Art Krueger, director at the Wave, says the change came after the races switched to being road-based and will hopefully improve the branding of the event.
“We felt we really wanted to re-identify what we were doing as well as try to bring out the iconic nature of our area. So naming it the Whitefish Marathon seemed to resonate,” Krueger said, noting there’s been a small bit of confusion with the name change but for the most part the transition has been smooth.
“We’re doing as well as can be expected from numbers,” he said. “They’re not quite as high as what we’d like. We’re at about 350 runners right now with only having about four months to really get the word out. But things are coming along nicely, the weather is going to be great and we’re looking forward to a beautiful Saturday.”
The date of the event has been changed in the hopes of avoiding another year like 2017, when the race was canceled due to wildfire smoke.
Previously the race has been in the fall, but as wildfire seasons continue to intensify, having the race earlier in the year seemed a better choice, Krueger said.
“Over the course of the last decade, we have had many brushes with the wildfire season in terms of smoke, and two years ago we had to cancel the event. Which was terrible on many fronts, not only for the runners but also for our organization,” he said. “This is our primary fundraiser for our scholarship program, so it was very unfortunate. It’s actually been the trend in the northwest portion of our country to see traditionally fall events moved to a different time of year, mostly being the spring.”
Along with those changes, the half marathon will also act as the Montana state championship race through the Road Runners Club of America’s certification. That, along with the full marathon being a Boston Marathon qualifier, adds another layer to the event, Oliver said.
“The fun part about it is it comes with additional corporate support through Gatorade and some other companies, and we will get national recognition on the rrca.org website. And what we will do on race day is only Montana residents can win, so it kind of eliminates some hot-dog elites coming in from out of state to win the championships,” he said. “It’s one of those things that anytime you get any kind of regional or state or national award, it puts some eyeballs on the event and attracts some attention.”

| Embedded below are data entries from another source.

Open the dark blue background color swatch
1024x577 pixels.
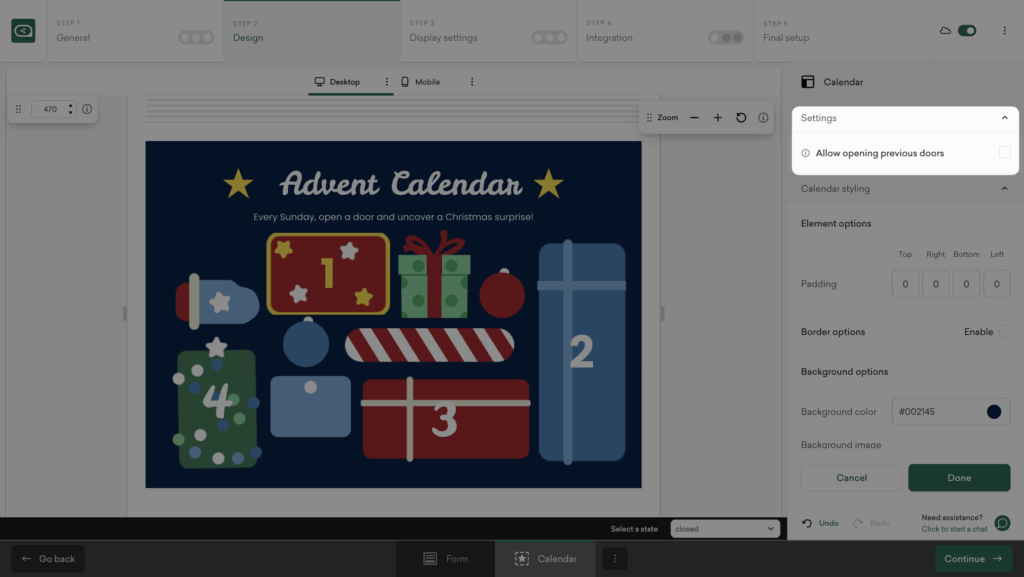pos(994,412)
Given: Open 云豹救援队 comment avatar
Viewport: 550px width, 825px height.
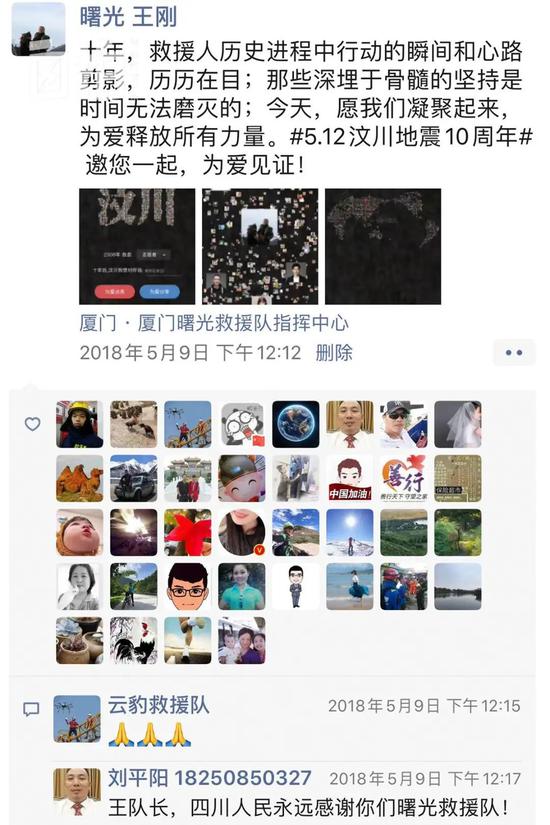Looking at the screenshot, I should coord(77,719).
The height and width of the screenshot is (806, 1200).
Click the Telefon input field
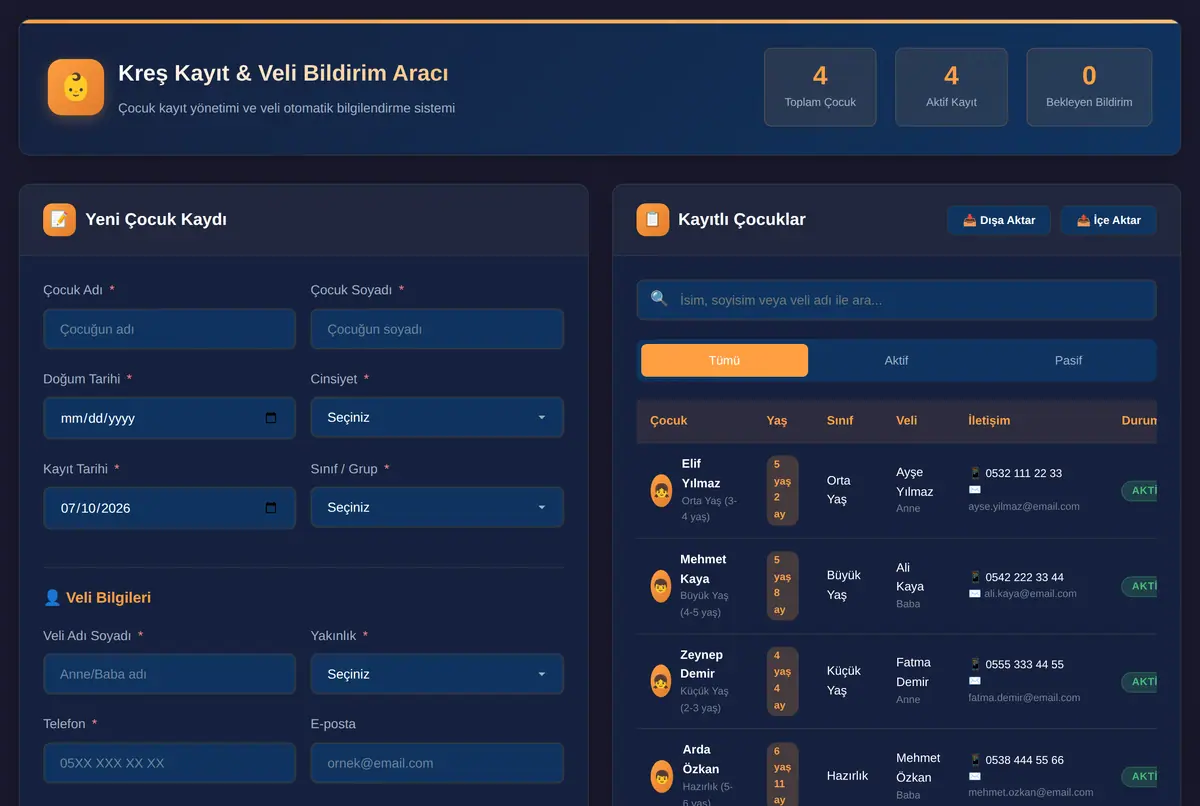coord(169,763)
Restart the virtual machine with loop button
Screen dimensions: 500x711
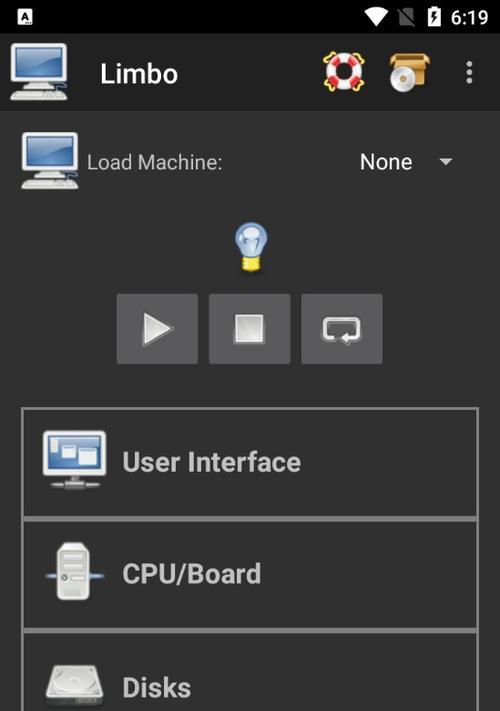[x=342, y=329]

For the marathon, runners will start and finish in Depot Park. The course starts out heading east along Second Street, dipping past the Armory and looping around east Whitefish and the North Valley Hospital area. After returning to downtown, the course heads north on Wisconsin Avenue and Lakeshore Drive just past Eagle Point, where runners turn around and head back to Depot Park for the finish.
The half marathon course shares the start of the full marathon course, with runners completing the first 13.1 miles around East Whitefish and returning to Depot Park rather than heading north on Wisconsin.
The 5K starts at Depot Park and follows Second Street down to Dodger Lane near the dog park before turning around.
Water and sports drink stations will be set up every few miles on all three courses.
After the race, a post-race celebration will be held near the finish line in Depot Park. Piggyback BBQ is donating barbecue and drinks, including local brews, will be available for free for participants and for $5 per person for friends and families.
Awards will be given out for top female and male overall in each race as well as a top three for both genders in 10-year age divisions.
The entry fee for the races are: $85 for the marathon; $70 for the half marathoner; $40 for the 5K, $15 for ages 13 and under. Registration includes water and coffee provided by Montana Coffee Traders, a finishers shirt, a medallion and a day pass for The Wave.
Race packets can be picked up on Friday, May 10 at The Wave from 10 a.m. to 4 p.m. and on Saturday, May 11 at Depot Park at 7 a.m.